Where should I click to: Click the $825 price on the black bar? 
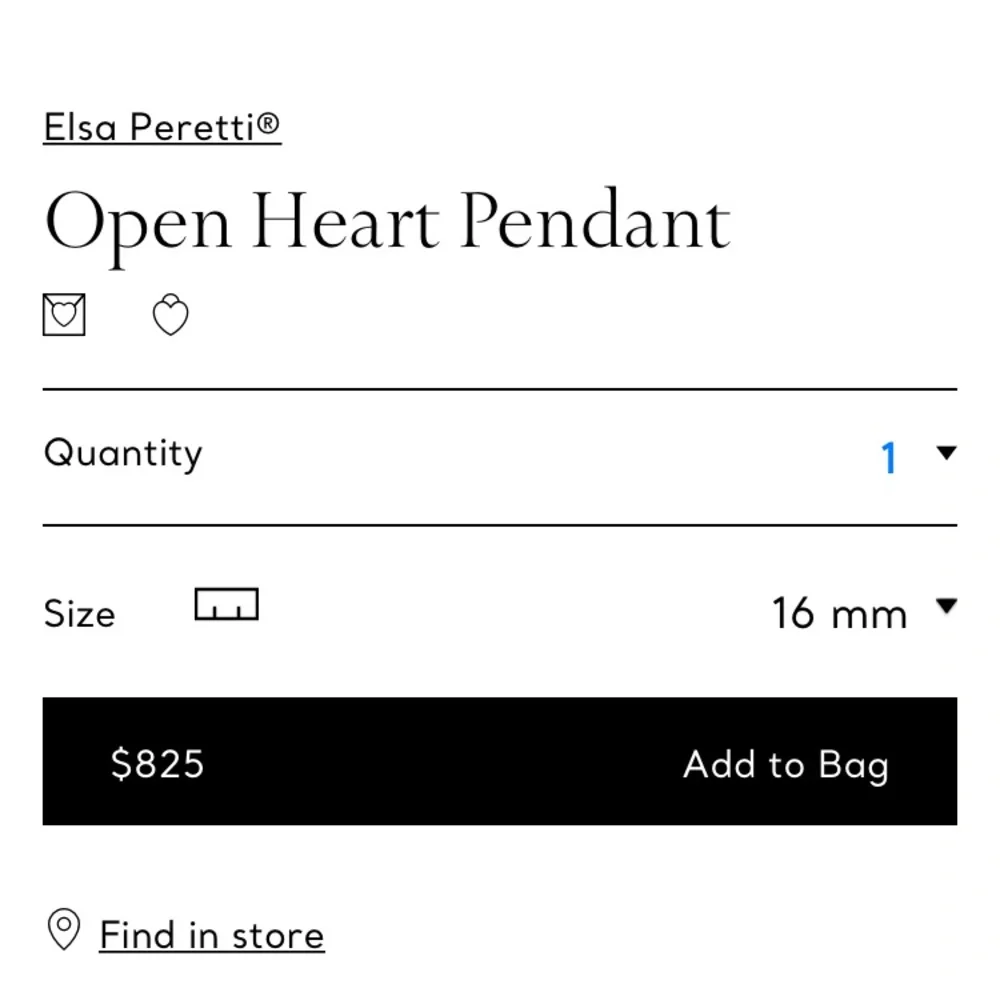156,764
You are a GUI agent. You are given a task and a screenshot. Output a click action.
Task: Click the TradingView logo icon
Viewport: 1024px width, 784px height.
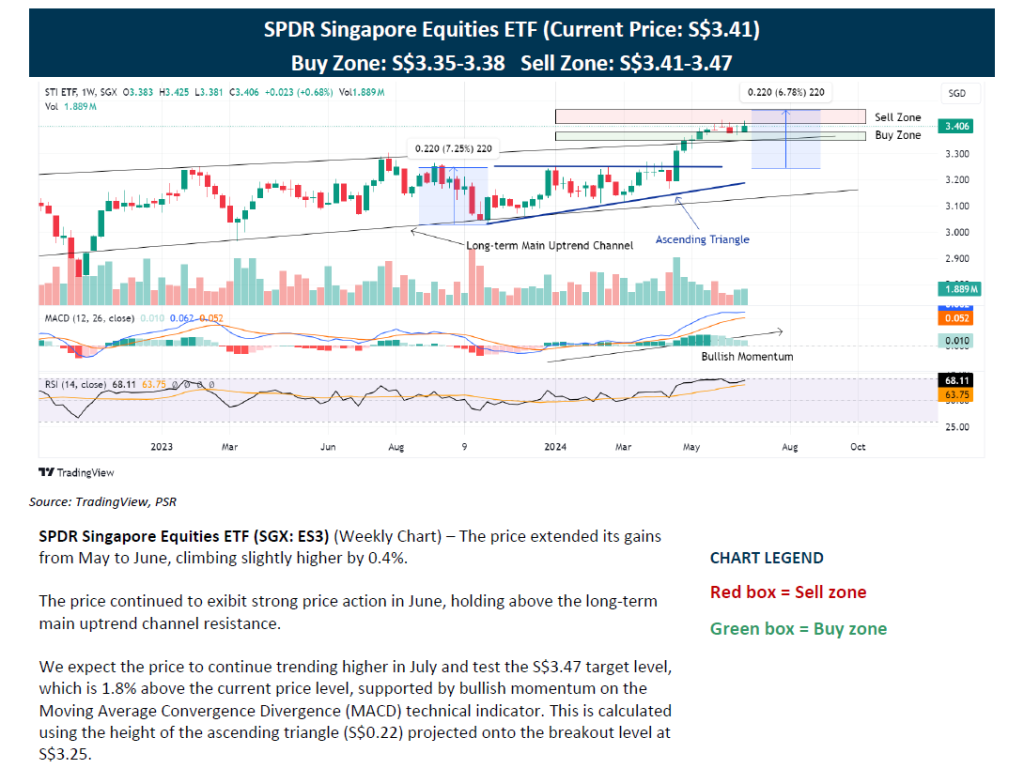45,471
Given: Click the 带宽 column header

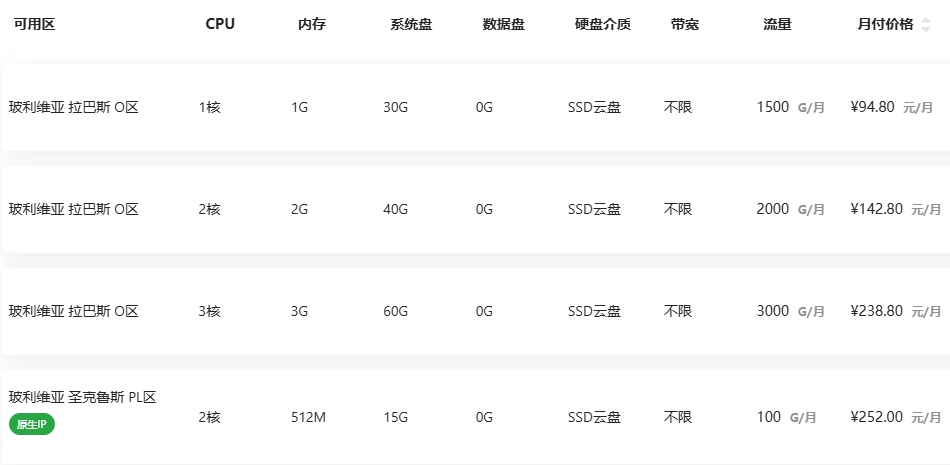Looking at the screenshot, I should point(685,24).
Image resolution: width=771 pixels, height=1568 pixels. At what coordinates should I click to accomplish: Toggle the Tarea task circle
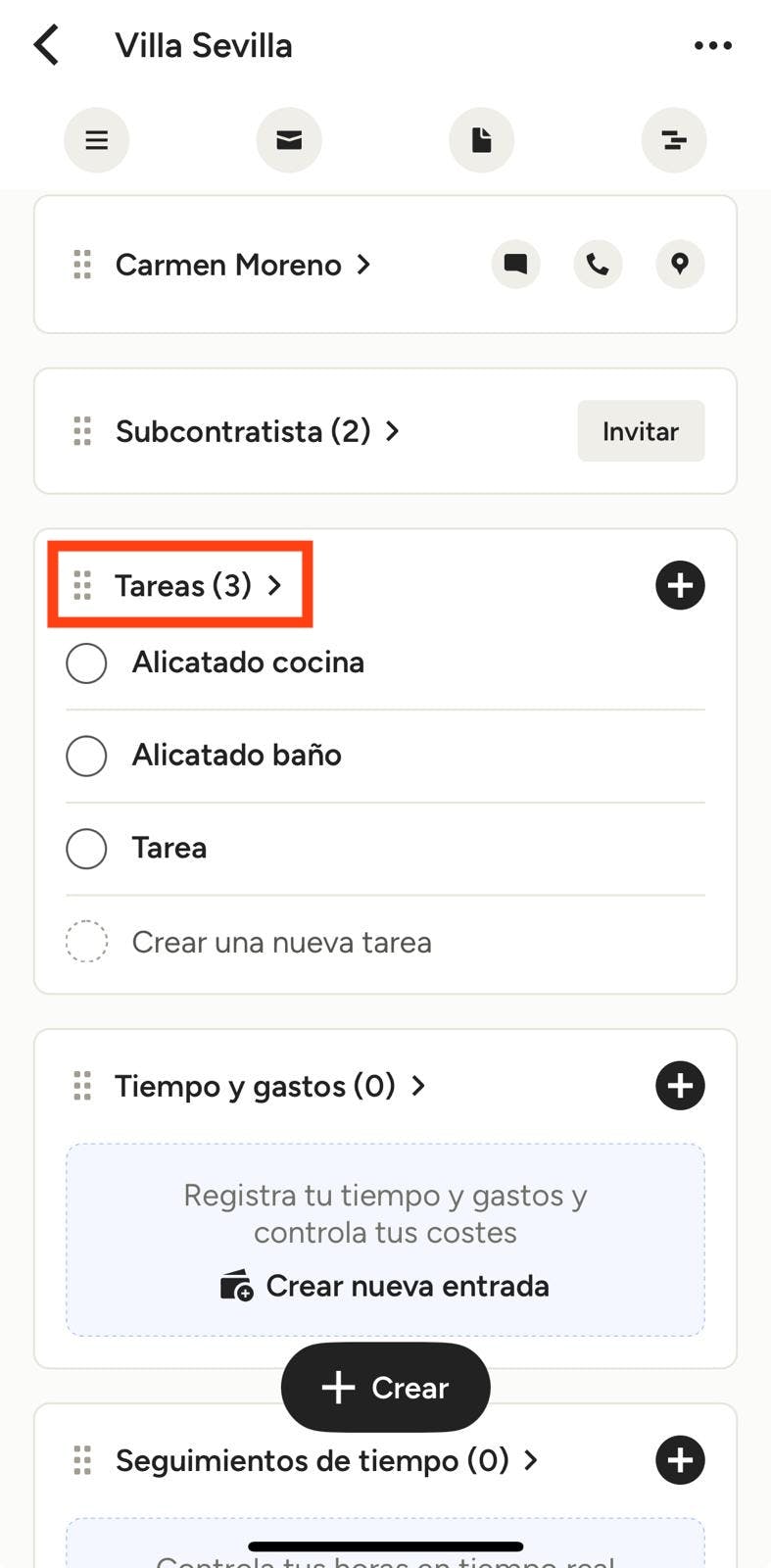click(86, 849)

*EXERCISE DESCRIPTION*: Pictures are not part of the copy. Restate everything else in the listing word for word.

*ANSWER SPACE*:
Where should I click to: Click the $825 price on the black bar? 
156,764
You are a GUI agent. You are given a task and a screenshot. Output a click action.
Task: Click the TradingView logo icon
Viewport: 1024px width, 784px height.
45,471
Given: Click the 带宽 column header

Looking at the screenshot, I should point(685,24).
Image resolution: width=771 pixels, height=1568 pixels. At what coordinates should I click to accomplish: Toggle the Tarea task circle
click(86, 849)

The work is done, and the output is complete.